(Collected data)
++++++++

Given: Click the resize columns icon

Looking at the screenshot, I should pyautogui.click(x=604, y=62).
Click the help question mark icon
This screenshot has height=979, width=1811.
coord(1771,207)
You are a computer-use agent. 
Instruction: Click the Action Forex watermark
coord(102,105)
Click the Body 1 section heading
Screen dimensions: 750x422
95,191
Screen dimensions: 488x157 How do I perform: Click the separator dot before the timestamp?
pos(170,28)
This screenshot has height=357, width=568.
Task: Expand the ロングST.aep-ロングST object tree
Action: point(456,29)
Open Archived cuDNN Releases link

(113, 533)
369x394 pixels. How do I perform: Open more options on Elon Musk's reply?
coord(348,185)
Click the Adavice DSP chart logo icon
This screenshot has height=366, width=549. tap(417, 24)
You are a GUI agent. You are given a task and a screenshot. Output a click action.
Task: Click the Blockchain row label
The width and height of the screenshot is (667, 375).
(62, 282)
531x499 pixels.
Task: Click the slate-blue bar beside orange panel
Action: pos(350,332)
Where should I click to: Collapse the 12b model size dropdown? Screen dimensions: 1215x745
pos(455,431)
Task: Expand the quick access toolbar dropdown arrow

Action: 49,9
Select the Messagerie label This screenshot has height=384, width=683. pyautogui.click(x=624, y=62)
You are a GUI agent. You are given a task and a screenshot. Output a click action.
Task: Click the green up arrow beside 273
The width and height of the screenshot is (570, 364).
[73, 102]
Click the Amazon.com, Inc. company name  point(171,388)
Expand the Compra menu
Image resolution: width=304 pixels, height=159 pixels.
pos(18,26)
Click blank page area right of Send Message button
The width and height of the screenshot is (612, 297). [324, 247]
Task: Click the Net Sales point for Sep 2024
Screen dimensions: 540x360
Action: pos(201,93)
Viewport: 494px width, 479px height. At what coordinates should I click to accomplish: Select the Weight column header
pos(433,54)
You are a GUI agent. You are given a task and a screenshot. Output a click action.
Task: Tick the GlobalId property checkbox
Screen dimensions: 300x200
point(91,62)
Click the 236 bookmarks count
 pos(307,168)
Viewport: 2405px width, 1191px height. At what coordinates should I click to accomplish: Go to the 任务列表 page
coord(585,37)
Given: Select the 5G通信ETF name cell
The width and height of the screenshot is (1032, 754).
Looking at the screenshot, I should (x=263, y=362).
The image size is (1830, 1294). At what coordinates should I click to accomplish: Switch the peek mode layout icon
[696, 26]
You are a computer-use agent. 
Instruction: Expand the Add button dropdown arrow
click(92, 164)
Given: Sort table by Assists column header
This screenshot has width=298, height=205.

++++++++

Work instructions:
Format every line of the collected data above as a JSON list of strings, one string per line, and skip the blank lines.

Finished task:
[
  "Given: Click the resize columns icon",
  "Looking at the screenshot, I should pyautogui.click(x=604, y=62).",
  "Click the help question mark icon",
  "This screenshot has height=979, width=1811.",
  "coord(1771,207)",
  "You are a computer-use agent. ",
  "Instruction: Click the Action Forex watermark",
  "coord(102,105)",
  "Click the Body 1 section heading",
  "Screen dimensions: 750x422",
  "95,191",
  "Screen dimensions: 488x157 How do I perform: Click the separator dot before the timestamp?",
  "pos(170,28)",
  "This screenshot has height=357, width=568.",
  "Task: Expand the ロングST.aep-ロングST object tree",
  "Action: point(456,29)",
  "Open Archived cuDNN Releases link",
  "(113, 533)",
  "369x394 pixels. How do I perform: Open more options on Elon Musk's reply?",
  "coord(348,185)",
  "Click the Adavice DSP chart logo icon",
  "This screenshot has height=366, width=549. tap(417, 24)",
  "You are a GUI agent. You are given a task and a screenshot. Output a click action.",
  "Task: Click the Blockchain row label",
  "The width and height of the screenshot is (667, 375).",
  "(62, 282)",
  "531x499 pixels.",
  "Task: Click the slate-blue bar beside orange panel",
  "Action: pos(350,332)",
  "Where should I click to: Collapse the 12b model size dropdown? Screen dimensions: 1215x745",
  "pos(455,431)",
  "Task: Expand the quick access toolbar dropdown arrow",
  "Action: 49,9",
  "Select the Messagerie label This screenshot has height=384, width=683. pyautogui.click(x=624, y=62)",
  "You are a GUI agent. You are given a task and a screenshot. Output a click action.",
  "Task: Click the green up arrow beside 273",
  "The width and height of the screenshot is (570, 364).",
  "[73, 102]",
  "Click the Amazon.com, Inc. company name  point(171,388)",
  "Expand the Compra menu",
  "Image resolution: width=304 pixels, height=159 pixels.",
  "pos(18,26)",
  "Click blank page area right of Send Message button",
  "The width and height of the screenshot is (612, 297). [324, 247]",
  "Task: Click the Net Sales point for Sep 2024",
  "Screen dimensions: 540x360",
  "Action: pos(201,93)",
  "Viewport: 494px width, 479px height. At what coordinates should I click to accomplish: Select the Weight column header",
  "pos(433,54)",
  "You are a GUI agent. You are given a task and a screenshot. Output a click action.",
  "Task: Tick the GlobalId property checkbox",
  "Screen dimensions: 300x200",
  "point(91,62)",
  "Click the 236 bookmarks count",
  " pos(307,168)",
  "Viewport: 2405px width, 1191px height. At what coordinates should I click to accomplish: Go to the 任务列表 page",
  "coord(585,37)",
  "Given: Select the 5G通信ETF name cell",
  "The width and height of the screenshot is (1032, 754).",
  "Looking at the screenshot, I should (x=263, y=362).",
  "The image size is (1830, 1294). At what coordinates should I click to accomplish: Switch the peek mode layout icon",
  "[696, 26]",
  "You are a computer-use agent. ",
  "Instruction: Expand the Add button dropdown arrow",
  "click(92, 164)",
  "Given: Sort table by Assists column header",
  "This screenshot has width=298, height=205."
]